When Jamie and Carly Dunbar celebrated their son Joshua’s birthday on April 27, 2024, they had no idea it would be the last day they’d see him alive. The morning started out like a birthday morning should — a family party with presents. But it ended with unspeakable tragedy when a typical birthday party fixture led to Joshua’s death. Hours after buying him a specialty balloon, they found their son unconscious in his bed. The exact details of how he died will forever remain a mystery, but he definitely suffocated. Now, the couple are using their son’s story to try to make significant change.
The parents are speaking publicly for the first time.
Jamie and Carly Dunbar appeared on the British talk show This Morning on May 20, 2026, to discuss the day their son died. They explained that after celebrating Joshua’s birthday that morning, they took him to get a special balloon in the shape of an 8.
After they got home, he took the balloon up to his room for a little “quiet time,” Jamie Dunbar shared. When his mom went to Joshua’s room for a “little chat” with him, he was sitting on his bed with the balloon and calmly watching TV.
“I told him his dad would be up, and we’re going to put all his presents away. And then his dad came up literally minutes later,” she told the show hosts, according to The Mirror.
“At first, I’d seen the balloon half deflated,” Jamie Dunbar said of walking into Joshua’s room. “It took me a split second to realize Joshua was lying down with the balloon over his head. So I had to get him off his bed and physically rip the balloon off him.”

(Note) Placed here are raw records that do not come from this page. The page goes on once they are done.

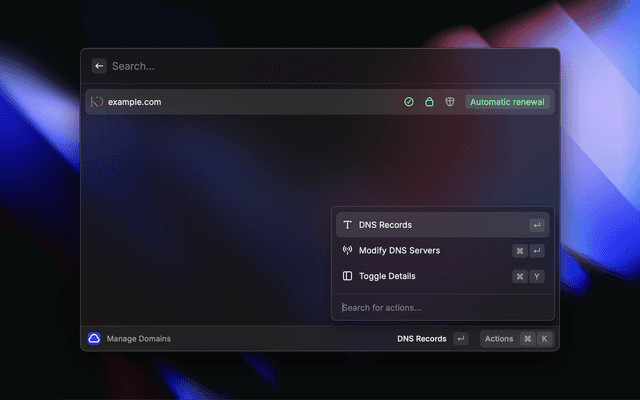This screenshot has height=400, width=640.
Task: Click the Manage Domains cloud icon
Action: point(94,339)
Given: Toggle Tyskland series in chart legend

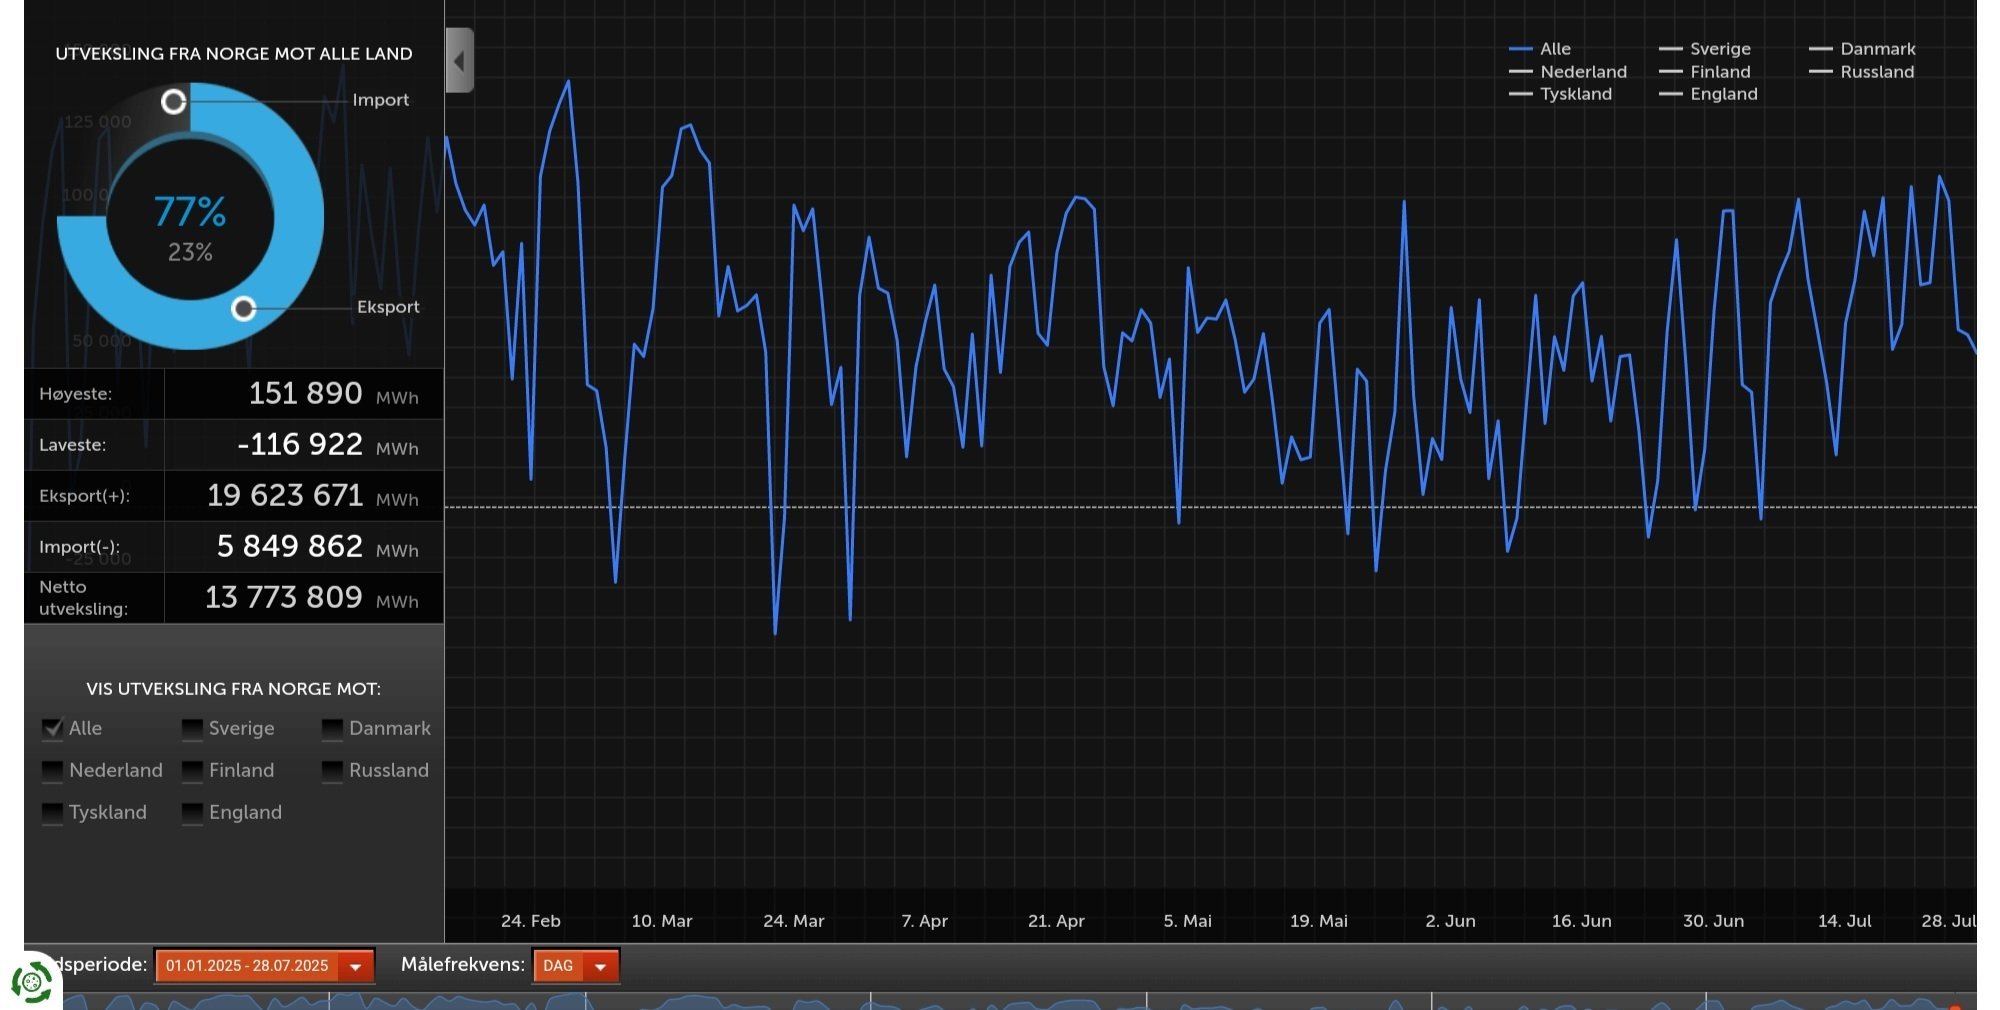Looking at the screenshot, I should pos(1560,94).
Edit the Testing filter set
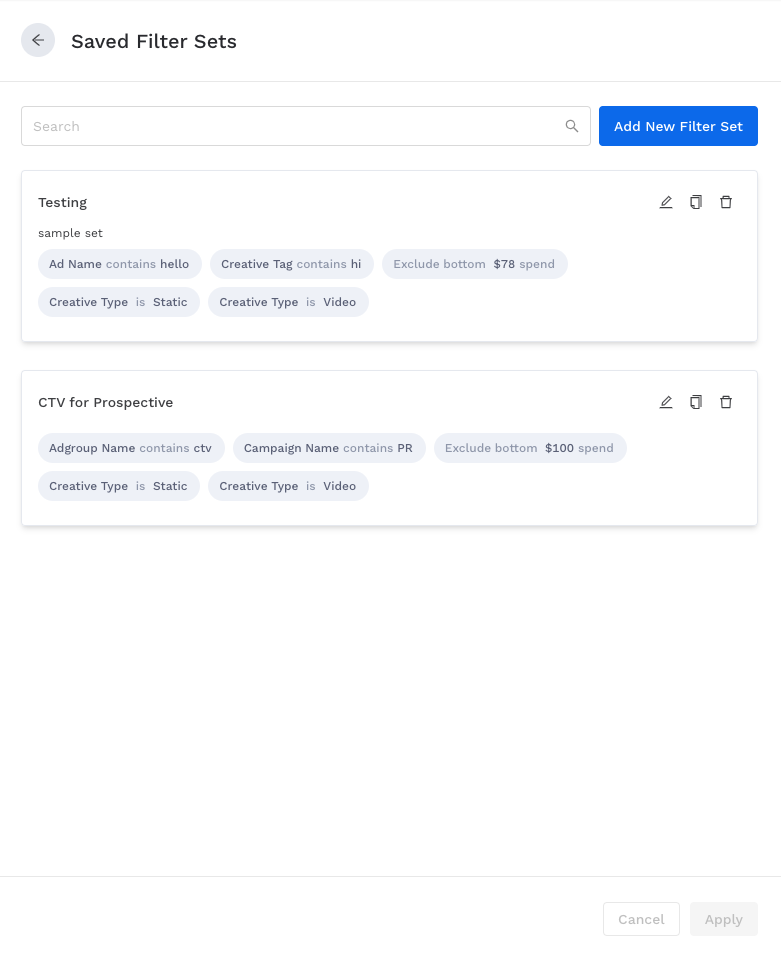 666,202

Carly Dunbar thought back to that day, remembering the “raw” feeling of hearing her husband screaming.
“I just, you know, when you have that feeling as a parent. And I just feel that that scream will never leave me,” she told the hosts. “And I’ve run in the bedroom, and I’ve just seen Joshua quite, well, lifeless. I’ve just panicked and ran outside, screaming at the neighbors for help.”
Jamie did CPR on their son until the paramedics came.
“So the ambulance paramedics came in and worked on Joshua in the house. Then the air ambulance came,” Carly Dunbar shared, per The Mirror. They added that because of his state, they had to go the fastest route.
“So it was like a big rush of all doctors and nurses, and they were all around his bed trying to do CPR, and I’m trying to bring him back. They were amazing, they tried their best, but we just had to say goodbye to him.”
After the boy was taken to the hospital, a post-mortem examination was performed, The Mirror reported. Joshua’s cause of death was “consistent with asphyxia involving a helium balloon.”
The couple admitted they’re still not entirely sure how their son died, but they do have a theory.
“So we don’t know exactly how the balloon has managed to get over his head, but from the manner where he was sitting in his room, he was nice and calm. It was just next to him,” Carly Dunbar explained to the show, per People.
“It sort of came to the conclusion that he…bit it…sort of thing. And that’s when the helium replaced the oxygen. And then knocked him deeply unconscious, which then allowed the foil balloon to cover his head,” she added.
Jamie and Carly Dunbar are now advocates for banning the sale of helium balloons.

The couple is aware that there may never be a ban, but that won’t stop their fight.
“We just want to get it out there, the message, the awareness, even if that doesn’t happen, to make people aware that the dangers of them. Because we never knew,” Jamie said on This Morning. “We’d always bought balloons for our other children’s birthdays before.”
On May 8, Carly launched a petition to get the UK Parliament to take action against the sale of helium balloons.
“These balloons are not required to come with warnings and can be a silent killer. I believe changing the law could save lives,” she wrote in the petition.
“I believe had there been regulations and awareness raised on the dangers of these balloons my son’s death may have possibly been prevented. I ask for a ban after my son’s death, to prevent another child losing their life due to a tragedy that could be prevented with a ban on sales. I call for Parliament to take immediate action and prevent further deaths happening. One life taken is one too many.”
So far, the petition has more than 3,000 signatures. If it reaches 10,000 signatures, the government will respond to it.